Wir verlieren nicht nur Strommengen, sondern es entstehen auch Kosten. Wir fördern in Deutschland den Ausbau der Erneuerbaren Energien, weil wir das als wichtig und richtig erachten. Was es ja auch ist. Und gleichzeitig gibt es aber in Europa eine Bewegung, die dazu führt, dass wir Strommengen quasi für die Tonne produzieren. Das führt natürlich zu volkswirtschaftlichen Kosten. Wir könnten durch Erneuerbare Energien also Strom zu sehr geringen laufenden Kosten produzieren, können das aber nicht nutzen. Das kostet und gleichzeitig fördern wir diese Erneuerbaren, ohne dass sie in unserem Strom-System Platz finden.
Unabhängig davon ist, glaube ich, allen inzwischen bekannt, dass mit AKWs noch ganz andere Herausforderungen und Probleme wie zum Beispiel die Endlagerung von Atommüll, die damit zusammenhängenden Transporte und natürlich – auch wenn gern behauptet wird, dass AKWs klimaneutral sind – die CO2-Emissionen der Kraftwerke, die damit einhergehen, dass diese Kraftwerke gebaut und mit Brennstoffelementen versorgt werden müssen. Letztere sind nicht erneuerbar, sie werden im Bergbau abgebaut und natürlich entstehen auch da Emissionen sowie signifikante Umweltauswirkungen.

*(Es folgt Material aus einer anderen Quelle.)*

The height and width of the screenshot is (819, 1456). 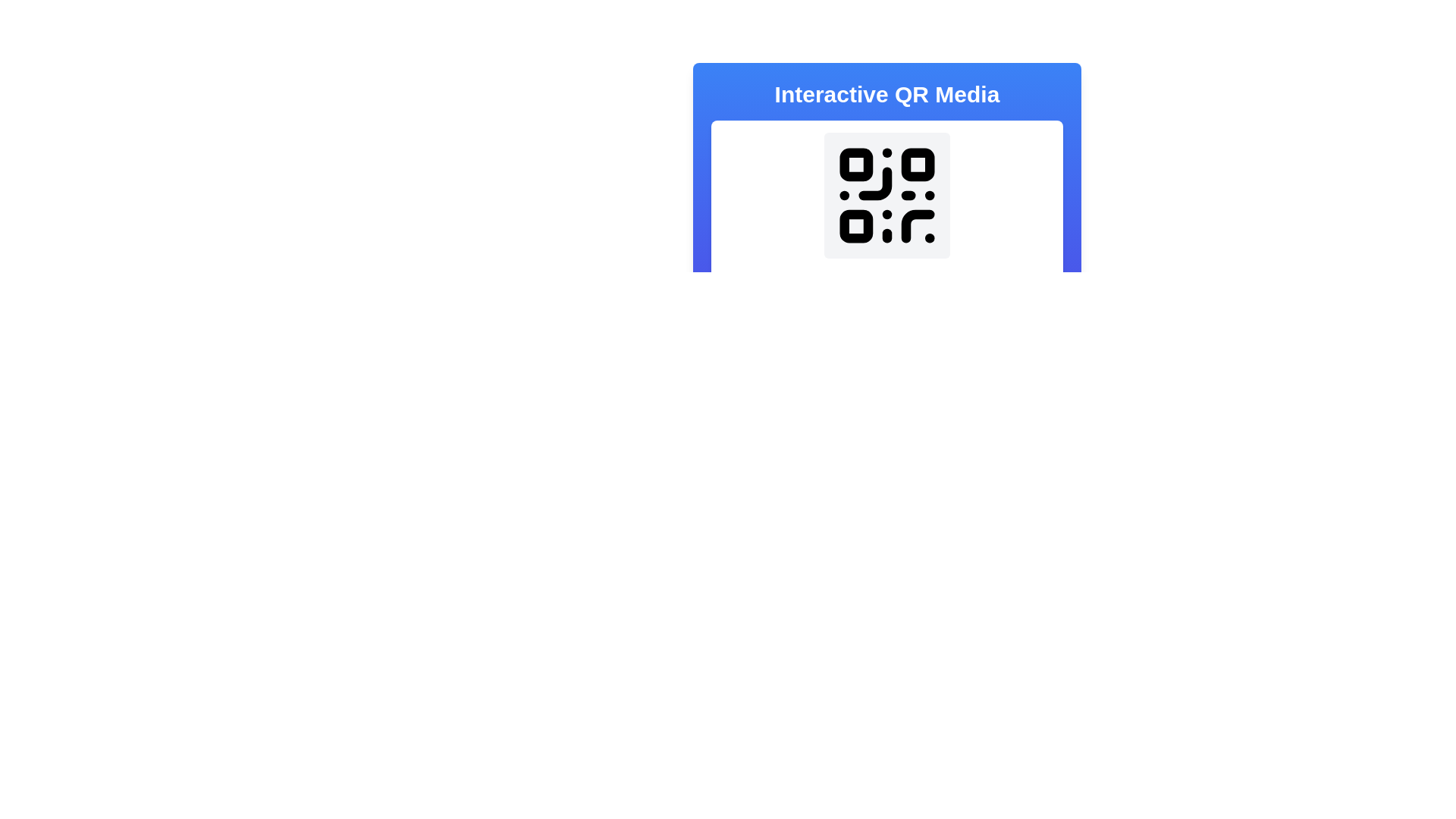 What do you see at coordinates (887, 231) in the screenshot?
I see `the QR code displayed centrally below the header 'Interactive QR Media' by scanning it using a device` at bounding box center [887, 231].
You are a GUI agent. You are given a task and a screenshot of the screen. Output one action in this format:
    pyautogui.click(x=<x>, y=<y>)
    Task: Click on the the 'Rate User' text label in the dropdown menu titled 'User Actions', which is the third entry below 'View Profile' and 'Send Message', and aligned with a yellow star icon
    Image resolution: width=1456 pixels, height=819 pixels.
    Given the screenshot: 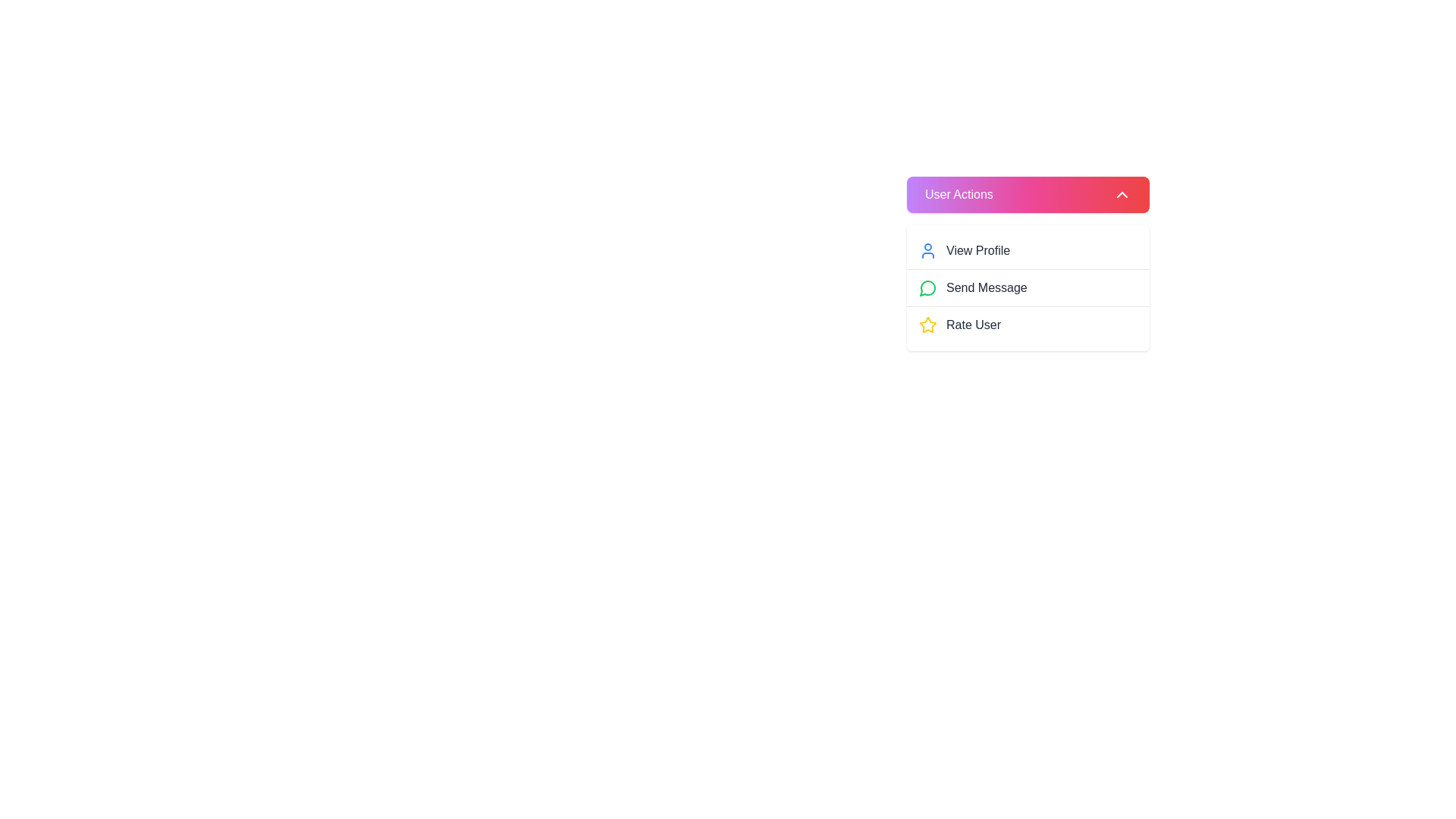 What is the action you would take?
    pyautogui.click(x=974, y=324)
    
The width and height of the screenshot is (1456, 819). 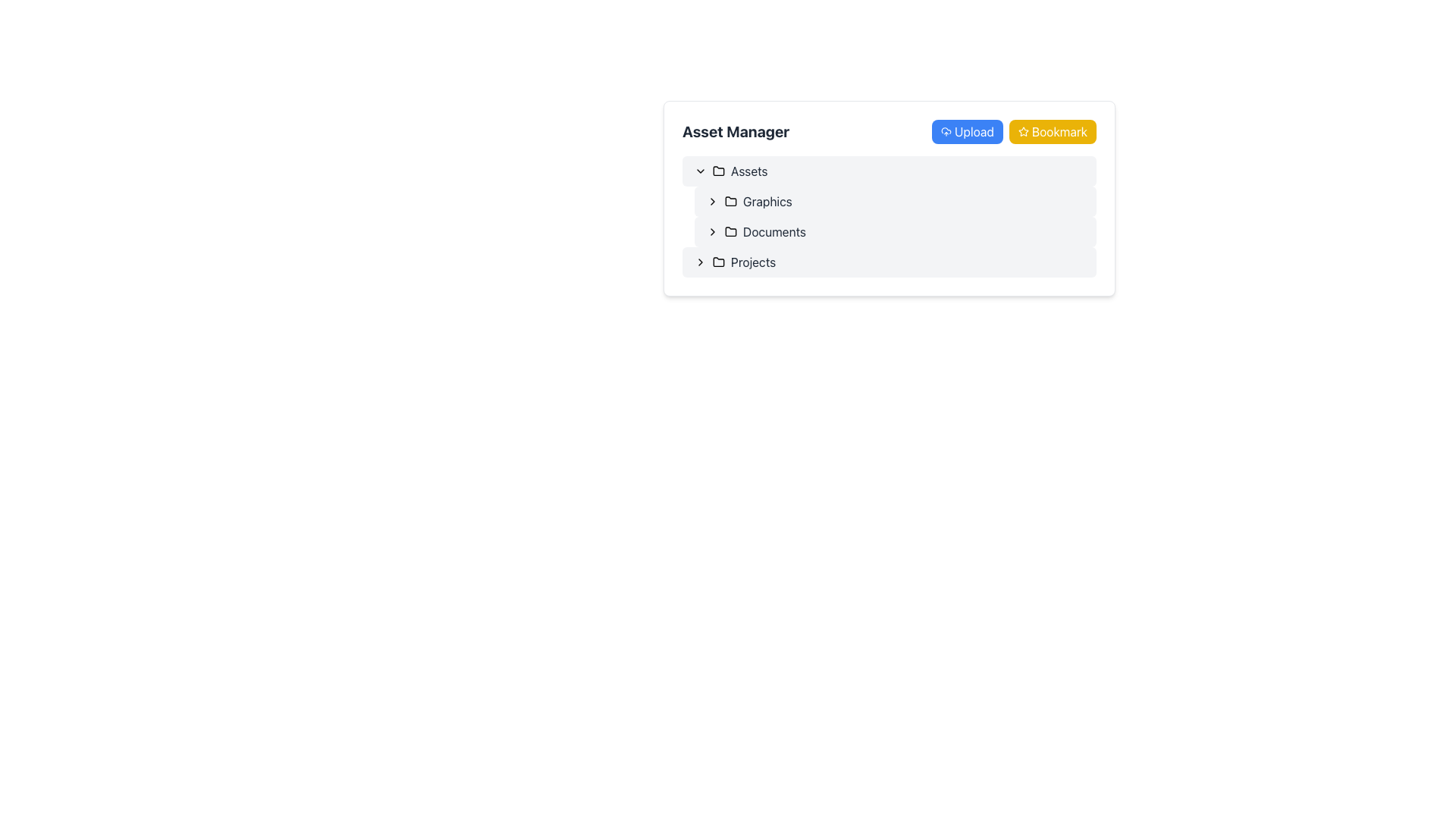 I want to click on the chevron next to 'Documents' in the hierarchical navigation list, so click(x=895, y=216).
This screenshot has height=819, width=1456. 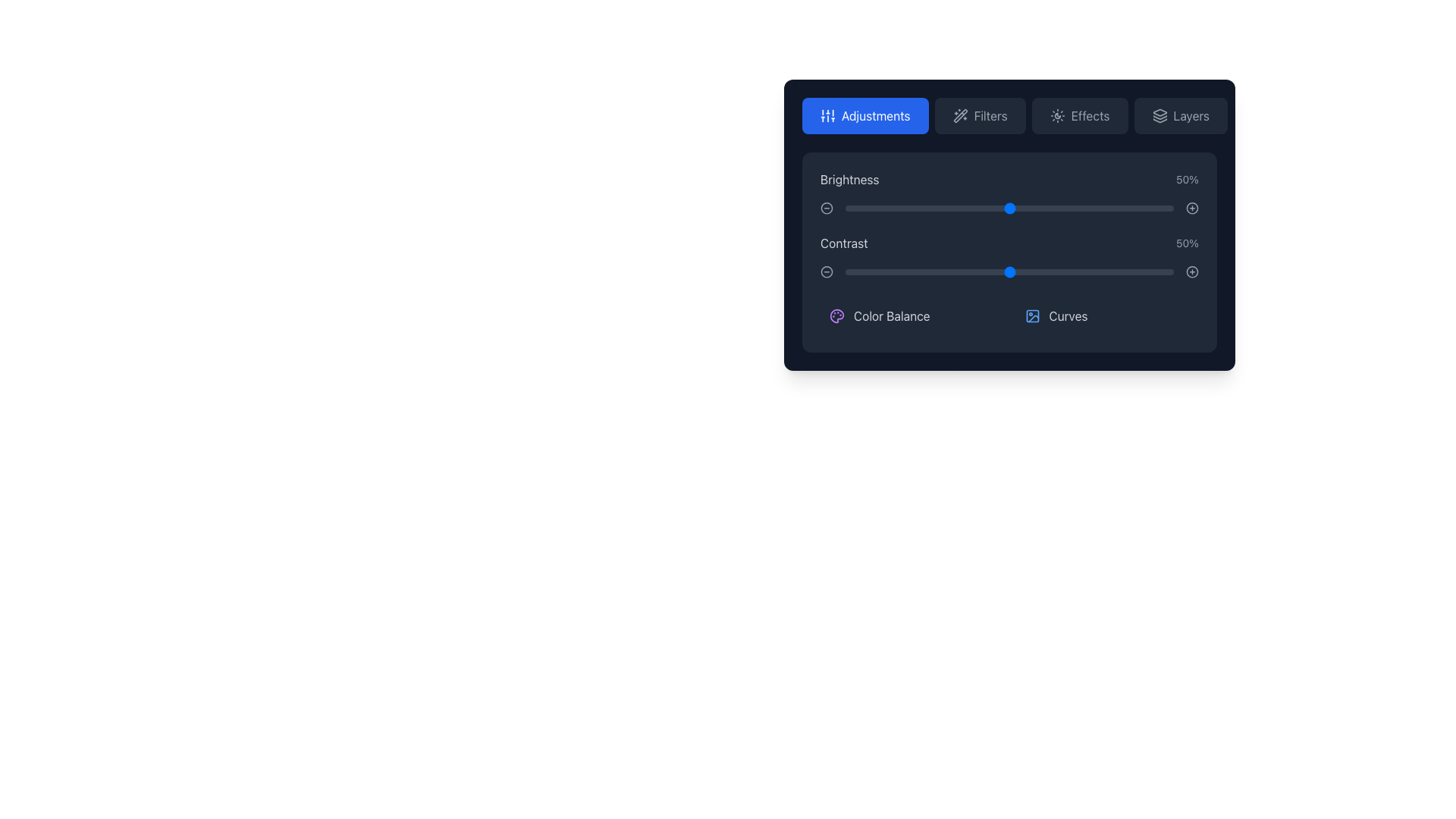 What do you see at coordinates (1003, 208) in the screenshot?
I see `the brightness value` at bounding box center [1003, 208].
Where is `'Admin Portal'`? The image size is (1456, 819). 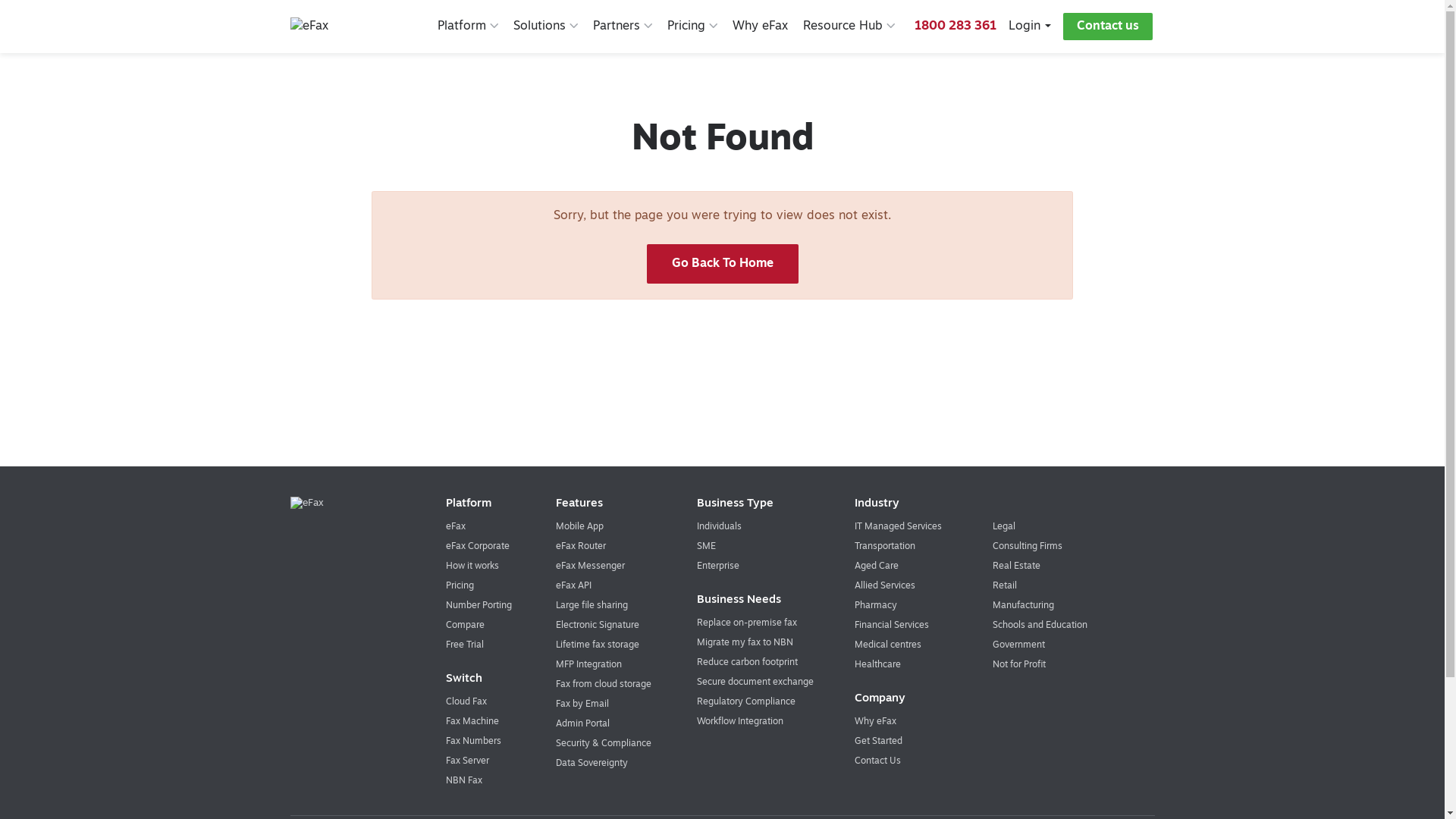
'Admin Portal' is located at coordinates (582, 723).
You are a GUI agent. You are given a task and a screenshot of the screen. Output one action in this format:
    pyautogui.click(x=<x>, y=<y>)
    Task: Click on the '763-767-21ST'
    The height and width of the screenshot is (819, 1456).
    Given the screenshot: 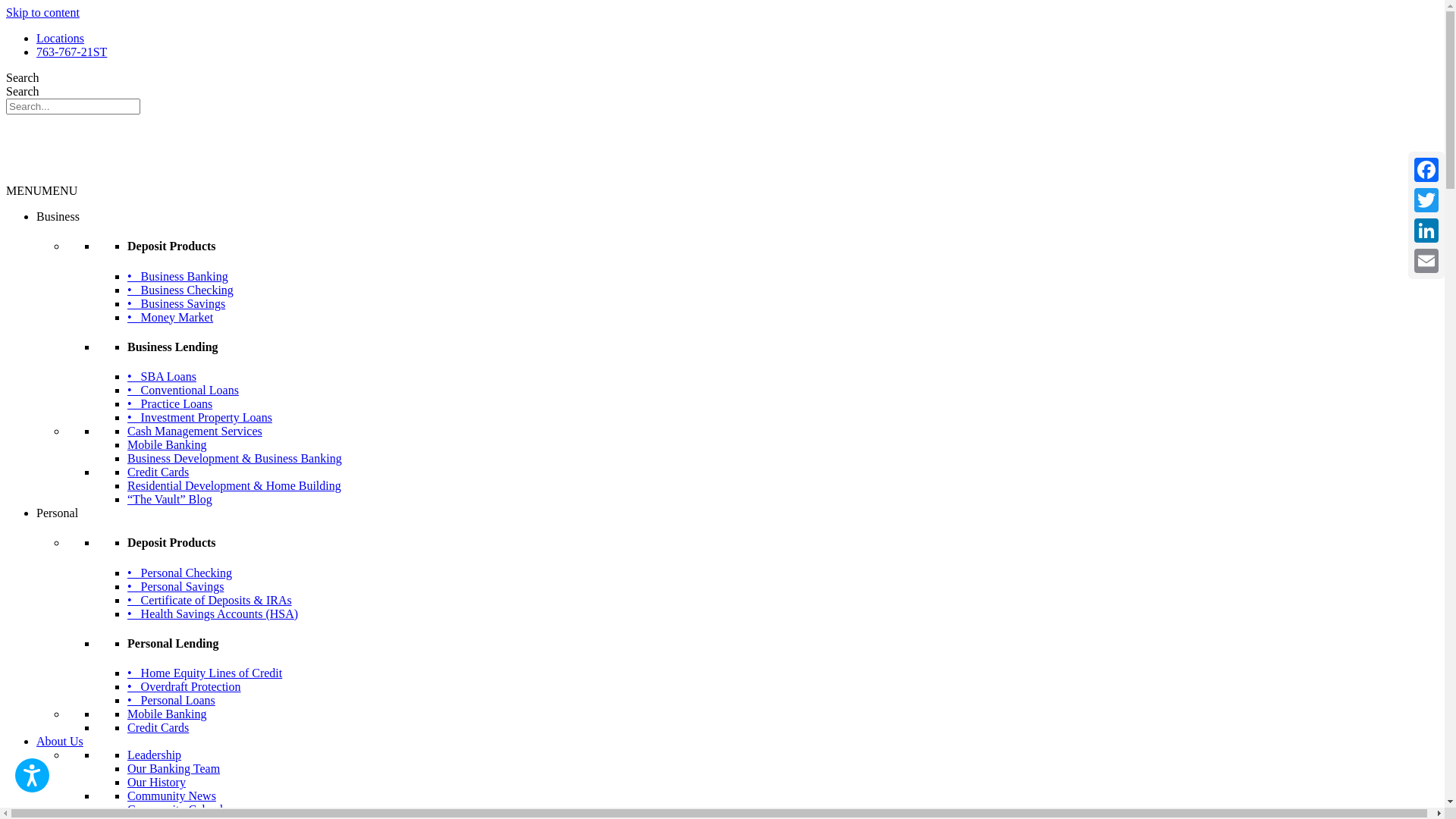 What is the action you would take?
    pyautogui.click(x=71, y=51)
    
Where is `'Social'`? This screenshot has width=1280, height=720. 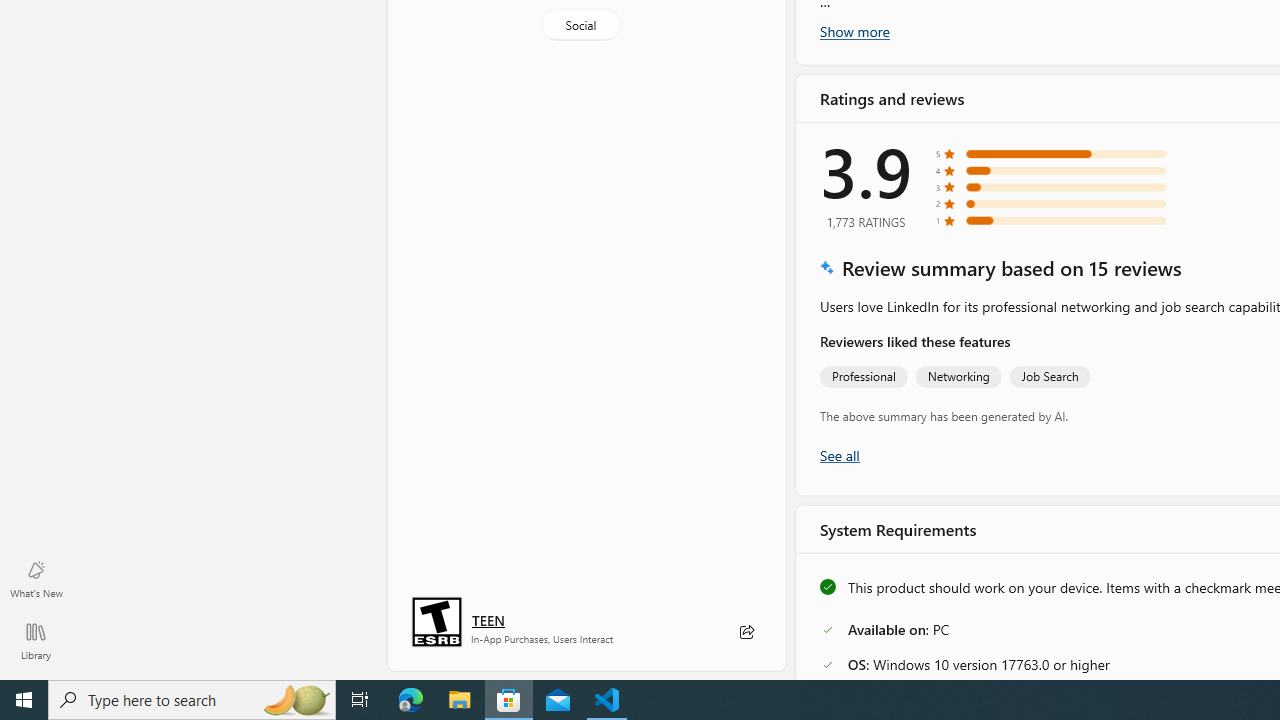 'Social' is located at coordinates (578, 24).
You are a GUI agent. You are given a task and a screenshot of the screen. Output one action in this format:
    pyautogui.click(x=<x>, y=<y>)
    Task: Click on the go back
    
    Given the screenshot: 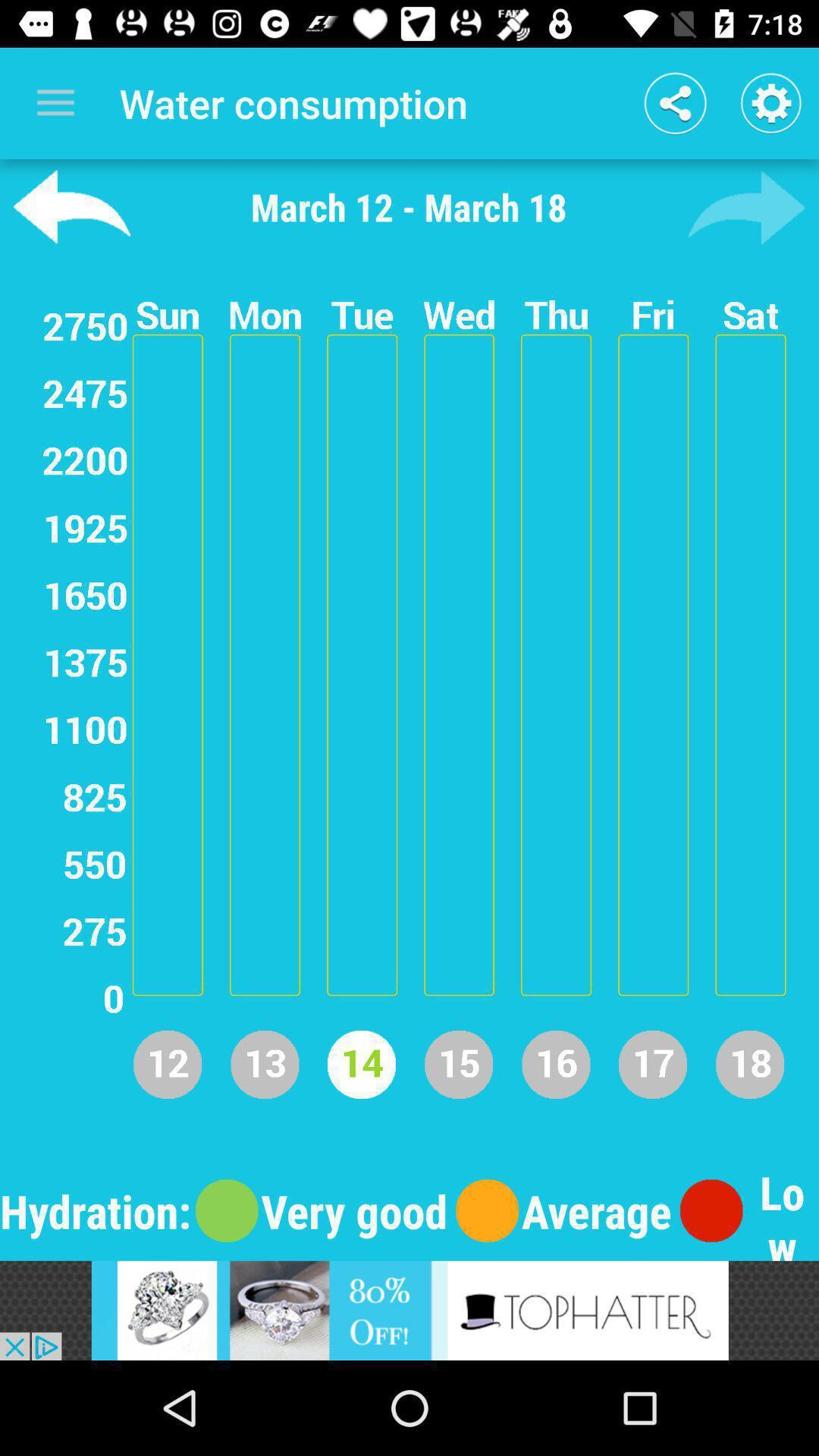 What is the action you would take?
    pyautogui.click(x=71, y=206)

Insgesamt haben sie für die Umwelt sehr negative Konsequenzen. Und für die Energiewende direkt ist es vor allem dieser Kostenfaktor, der sich sehr negativ auswirkt. Vor allem jetzt, wo wir auch in eine Zeit kommen, in der es wirtschaftlich herausfordernder wird, ist es natürlich noch verrückter, dass wir gegen AKWs quasi mit Förderungen eintreten.
Das Interview führte Anika Schwalbe.
Das Gespräch mit Frau Dähling entstand im Rahmen unserer Atomausstiegskampagne "Erneuerbar statt atomar".